In 1920, as she was nearing the end of her life, Mary Mahoney — who had spent most of her life fighting for equal rights for Black people, especially women — became one of the first women in Boston to register to vote after the ratification of the 19th Amendment.
That achievement merely capped off a remarkable life. Born in 1845 to freed Blacks in Boston, Mahoney was the first Black person to study and work as a professionally trained nurse in the United States.
According to the National Women’s History Museum: “When she was in her teens, Mahoney knew that she wanted to become a nurse, so she began working at the New England Hospital for Women and Children.
The hospital was dedicated to providing healthcare only to women and their children. It was also exceptional because it had an all-women staff of physicians. Here Mahoney worked for 15 years in a variety of roles. She acted as janitor, cook, and washer women.
She also had the opportunity to work as a nurse’s aide, enabling her to learn a great deal about the nursing profession.”
Mahoney was admitted to the hospital’s professional graduate school for nursing in 1878. She was 33.

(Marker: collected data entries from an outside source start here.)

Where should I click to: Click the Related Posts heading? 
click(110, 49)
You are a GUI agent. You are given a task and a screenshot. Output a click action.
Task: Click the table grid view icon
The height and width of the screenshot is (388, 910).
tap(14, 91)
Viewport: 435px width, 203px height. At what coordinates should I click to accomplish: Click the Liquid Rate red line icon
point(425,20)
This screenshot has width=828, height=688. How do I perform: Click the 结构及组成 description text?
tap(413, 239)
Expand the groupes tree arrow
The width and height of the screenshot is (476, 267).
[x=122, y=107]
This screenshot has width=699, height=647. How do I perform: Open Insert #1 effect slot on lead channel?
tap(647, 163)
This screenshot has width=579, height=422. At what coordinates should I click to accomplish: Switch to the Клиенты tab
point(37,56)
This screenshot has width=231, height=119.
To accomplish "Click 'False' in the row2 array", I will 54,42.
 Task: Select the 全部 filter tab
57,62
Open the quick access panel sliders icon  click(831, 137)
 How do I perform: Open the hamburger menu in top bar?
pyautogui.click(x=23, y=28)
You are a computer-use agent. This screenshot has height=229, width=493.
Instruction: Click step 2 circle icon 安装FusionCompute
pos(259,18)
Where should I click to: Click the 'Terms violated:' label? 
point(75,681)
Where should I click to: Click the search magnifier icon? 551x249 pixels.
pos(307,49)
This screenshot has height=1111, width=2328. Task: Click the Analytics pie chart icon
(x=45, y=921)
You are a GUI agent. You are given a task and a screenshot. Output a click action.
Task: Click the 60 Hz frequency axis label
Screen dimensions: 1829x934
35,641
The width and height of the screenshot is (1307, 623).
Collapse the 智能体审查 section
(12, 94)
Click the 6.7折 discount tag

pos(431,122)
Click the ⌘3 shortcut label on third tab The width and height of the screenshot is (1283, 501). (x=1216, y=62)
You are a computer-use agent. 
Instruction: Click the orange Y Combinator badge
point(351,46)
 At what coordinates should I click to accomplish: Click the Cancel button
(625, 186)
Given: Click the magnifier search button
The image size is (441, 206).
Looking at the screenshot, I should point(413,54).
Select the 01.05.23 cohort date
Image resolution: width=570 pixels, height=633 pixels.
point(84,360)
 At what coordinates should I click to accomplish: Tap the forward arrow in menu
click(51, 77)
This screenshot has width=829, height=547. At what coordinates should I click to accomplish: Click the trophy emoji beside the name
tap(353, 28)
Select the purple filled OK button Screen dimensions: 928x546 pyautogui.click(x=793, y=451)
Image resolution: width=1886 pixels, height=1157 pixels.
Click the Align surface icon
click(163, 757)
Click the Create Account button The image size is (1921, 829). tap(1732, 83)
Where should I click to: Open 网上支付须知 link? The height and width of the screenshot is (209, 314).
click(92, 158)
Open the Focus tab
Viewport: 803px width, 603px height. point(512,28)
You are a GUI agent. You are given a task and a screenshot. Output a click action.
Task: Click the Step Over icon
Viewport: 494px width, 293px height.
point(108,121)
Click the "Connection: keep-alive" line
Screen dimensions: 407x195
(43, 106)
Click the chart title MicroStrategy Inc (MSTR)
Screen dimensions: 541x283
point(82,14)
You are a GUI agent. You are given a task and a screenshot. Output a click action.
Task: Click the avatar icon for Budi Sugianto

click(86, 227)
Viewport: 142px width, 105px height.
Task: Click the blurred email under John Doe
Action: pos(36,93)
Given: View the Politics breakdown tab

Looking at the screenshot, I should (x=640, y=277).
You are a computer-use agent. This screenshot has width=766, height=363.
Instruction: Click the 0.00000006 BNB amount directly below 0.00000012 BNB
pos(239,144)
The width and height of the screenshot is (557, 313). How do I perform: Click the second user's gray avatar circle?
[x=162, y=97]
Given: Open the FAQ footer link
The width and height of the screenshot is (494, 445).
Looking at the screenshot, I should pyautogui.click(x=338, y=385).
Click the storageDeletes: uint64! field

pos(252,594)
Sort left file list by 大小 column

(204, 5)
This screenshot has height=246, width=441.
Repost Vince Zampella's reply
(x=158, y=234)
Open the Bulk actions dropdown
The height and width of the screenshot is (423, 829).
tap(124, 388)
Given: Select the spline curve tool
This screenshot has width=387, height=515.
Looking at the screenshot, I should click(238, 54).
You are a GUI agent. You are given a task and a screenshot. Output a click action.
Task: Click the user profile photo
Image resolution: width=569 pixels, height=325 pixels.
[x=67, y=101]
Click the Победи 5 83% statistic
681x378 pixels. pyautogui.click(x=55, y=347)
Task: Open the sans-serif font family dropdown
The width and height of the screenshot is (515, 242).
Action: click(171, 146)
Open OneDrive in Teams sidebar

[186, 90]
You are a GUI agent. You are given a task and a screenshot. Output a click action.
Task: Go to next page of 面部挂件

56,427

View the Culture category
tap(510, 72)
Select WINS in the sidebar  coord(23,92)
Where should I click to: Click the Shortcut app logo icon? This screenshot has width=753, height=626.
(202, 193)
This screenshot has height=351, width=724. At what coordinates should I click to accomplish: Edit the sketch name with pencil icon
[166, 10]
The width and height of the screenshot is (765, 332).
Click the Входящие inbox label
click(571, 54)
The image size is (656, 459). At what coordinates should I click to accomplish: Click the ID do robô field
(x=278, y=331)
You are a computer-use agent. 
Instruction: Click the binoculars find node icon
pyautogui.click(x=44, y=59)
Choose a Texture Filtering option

Of the 42 students that entered the program that year, only four completed it. Mahoney graduated from the hospital’s nursing school in 1879.
She worked most of her career as a private care nurse, mostly for wealthy white families. She became one of the first Black members of the Nurses Associated Alumnae of the United States and Canada and in 1908 co-founded the National Association of Colored Graduate Nurses.
She was inducted into the Nursing Hall of Fame in 1976 and the National Women’s Hall of Fame in 1993. She died in Boston on January 4, 1926, at the age of 80.